[<prev] [next>] [<thread-prev] [day] [month] [year] [list]
Message-ID: <f7ty0xa1hj2.fsf@redhat.com>
Date: Wed, 12 Mar 2025 09:54:09 -0400
From: Aaron Conole <aconole@...hat.com>
To: Ilya Maximets <i.maximets@....org>
Cc: netdev@...r.kernel.org, "David S. Miller" <davem@...emloft.net>, Eric
Dumazet <edumazet@...gle.com>, Jakub Kicinski <kuba@...nel.org>, Paolo
Abeni <pabeni@...hat.com>, Simon Horman <horms@...nel.org>,
dev@...nvswitch.org, linux-kernel@...r.kernel.org, Pravin B Shelar
<pshelar@....org>, Eelco Chaudron <echaudro@...hat.com>
Subject: Re: [PATCH net] net: openvswitch: remove misbehaving actions length
check
Ilya Maximets <i.maximets@....org> writes:
> On 3/8/25 21:03, Aaron Conole wrote:
>> Ilya Maximets <i.maximets@....org> writes:
>>
>>> The actions length check is unreliable and produces different results
>>> depending on the initial length of the provided netlink attribute and
>>> the composition of the actual actions inside of it. For example, a
>>> user can add 4088 empty clone() actions without triggering -EMSGSIZE,
>>> on attempt to add 4089 such actions the operation will fail with the
>>> -EMSGSIZE verdict. However, if another 16 KB of other actions will
>>> be *appended* to the previous 4089 clone() actions, the check passes
>>> and the flow is successfully installed into the openvswitch datapath.
>>>
>>> The reason for a such a weird behavior is the way memory is allocated.
>>> When ovs_flow_cmd_new() is invoked, it calls ovs_nla_copy_actions(),
>>> that in turn calls nla_alloc_flow_actions() with either the actual
>>> length of the user-provided actions or the MAX_ACTIONS_BUFSIZE. The
>>> function adds the size of the sw_flow_actions structure and then the
>>> actually allocated memory is rounded up to the closest power of two.
>>>
>>> So, if the user-provided actions are larger than MAX_ACTIONS_BUFSIZE,
>>> then MAX_ACTIONS_BUFSIZE + sizeof(*sfa) rounded up is 32K + 24 -> 64K.
>>> Later, while copying individual actions, we look at ksize(), which is
>>> 64K, so this way the MAX_ACTIONS_BUFSIZE check is not actually
>>> triggered and the user can easily allocate almost 64 KB of actions.
>>>
>>> However, when the initial size is less than MAX_ACTIONS_BUFSIZE, but
>>> the actions contain ones that require size increase while copying
>>> (such as clone() or sample()), then the limit check will be performed
>>> during the reserve_sfa_size() and the user will not be allowed to
>>> create actions that yield more than 32 KB internally.
>>>
>>> This is one part of the problem.
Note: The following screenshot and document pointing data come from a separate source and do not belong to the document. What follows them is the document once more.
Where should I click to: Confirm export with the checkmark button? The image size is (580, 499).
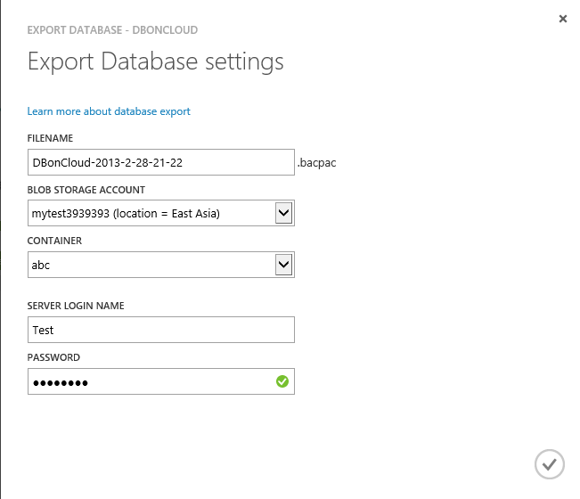coord(549,463)
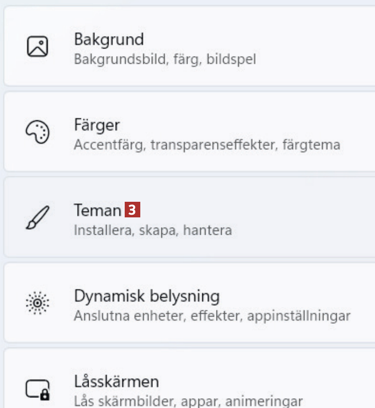Click the "Installera, skapa, hantera" description
Viewport: 375px width, 408px height.
click(152, 230)
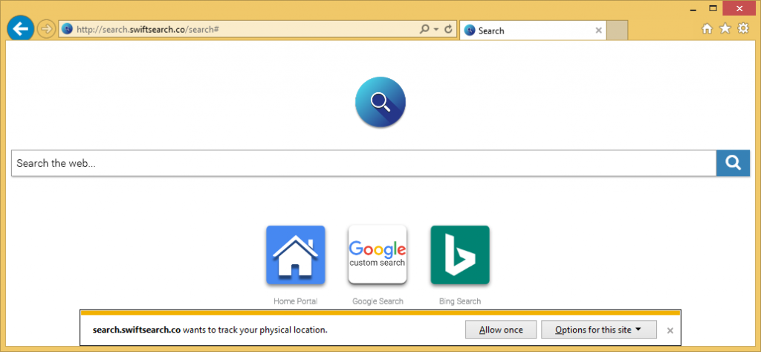This screenshot has width=761, height=352.
Task: Dismiss the location tracking notification bar
Action: [670, 330]
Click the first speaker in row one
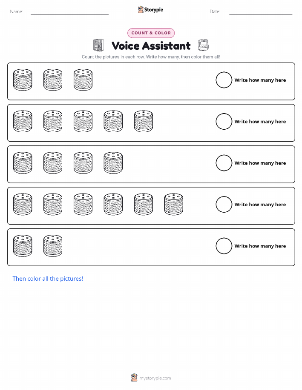This screenshot has height=390, width=302. [x=23, y=80]
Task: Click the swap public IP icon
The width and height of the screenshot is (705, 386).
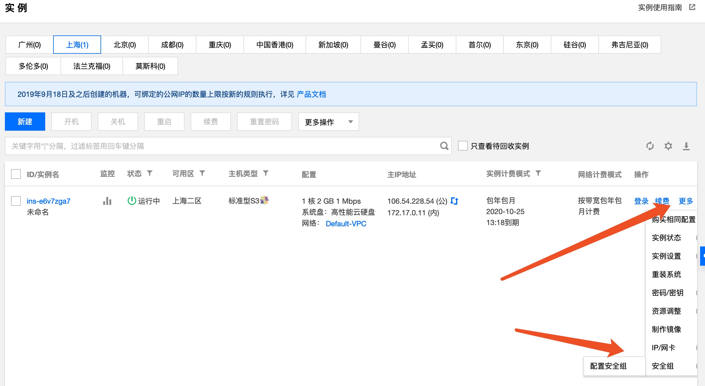Action: (x=454, y=201)
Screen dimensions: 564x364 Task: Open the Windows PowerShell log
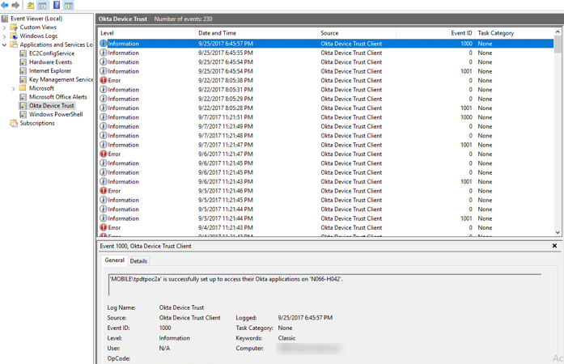55,114
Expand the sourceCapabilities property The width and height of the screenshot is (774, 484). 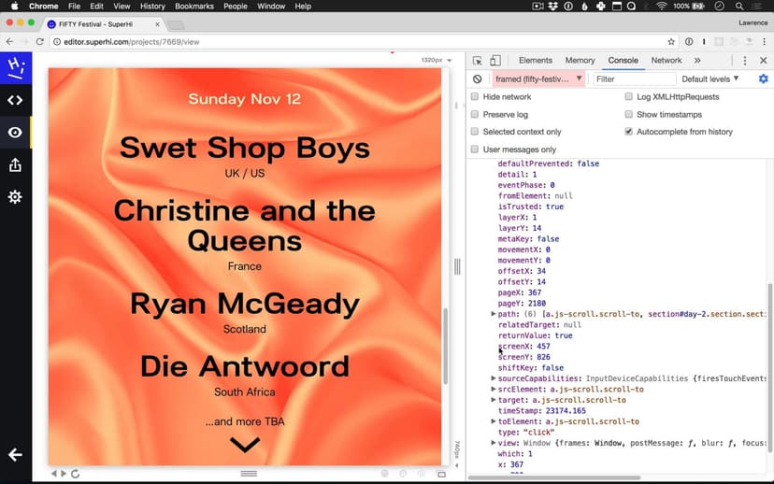tap(494, 378)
The other part is that it's not
>>> actually possible for the userspace application to know beforehand
>>> if the particular set of actions will be rejected or not.
>>>
>>> Certain actions require more space in the internal representation,
>>> e.g. an empty clone() takes 4 bytes in the action list passed in by
>>> the user, but it takes 12 bytes in the internal representation due
>>> to an extra nested attribute, and some actions require less space in
>>> the internal representations, e.g. set(tunnel(..)) normally takes
>>> 64+ bytes in the action list provided by the user, but only needs to
>>> store a single pointer in the internal implementation, since all the
>>> data is stored in the tunnel_info structure instead.
>>>
>>> And the action size limit is applied to the internal representation,
>>> not to the action list passed by the user. So, it's not possible for
>>> the userpsace application to predict if the certain combination of
>>> actions will be rejected or not, because it is not possible for it to
>>> calculate how much space these actions will take in the internal
>>> representation without knowing kernel internals.
>>>
>>> All that is causing random failures in ovs-vswitchd in userspace and
>>> inability to handle certain traffic patterns as a result. For example,
>>> it is reported that adding a bit more than a 1100 VMs in an OpenStack
>>> setup breaks the network due to OVS not being able to handle ARP
>>> traffic anymore in some cases (it tries to install a proper datapath
>>> flow, but the kernel rejects it with -EMSGSIZE, even though the action
>>> list isn't actually that large.)
>>>
>>> Kernel behavior must be consistent and predictable in order for the
>>> userspace application to use it in a reasonable way. ovs-vswitchd has
>>> a mechanism to re-direct parts of the traffic and partially handle it
>>> in userspace if the required action list is oversized, but that doesn't
>>> work properly if we can't actually tell if the action list is oversized
>>> or not.
>>>
>>> Solution for this is to check the size of the user-provided actions
>>> instead of the internal representation. This commit just removes the
>>> check from the internal part because there is already an implicit size
>>> check imposed by the netlink protocol. The attribute can't be larger
>>> than 64 KB. Realistically, we could reduce the limit to 32 KB, but
>>> we'll be risking to break some existing setups that rely on the fact
>>> that it's possible to create nearly 64 KB action lists today.
>>>
>>> Vast majority of flows in real setups are below 100-ish bytes. So
>>> removal of the limit will not change real memory consumption on the
>>> system. The absolutely worst case scenario is if someone adds a flow
>>> with 64 KB of empty clone() actions. That will yield a 192 KB in the
>>> internal representation consuming 256 KB block of memory. However,
>>> that list of actions is not meaningful and also a no-op. Real world
>>> very large action lists (that can occur for a rare cases of BUM
>>> traffic handling) are unlikely to contain a large number of clones and
>>> will likely have a lot of tunnel attributes making the internal
>>> representation comparable in size to the original action list.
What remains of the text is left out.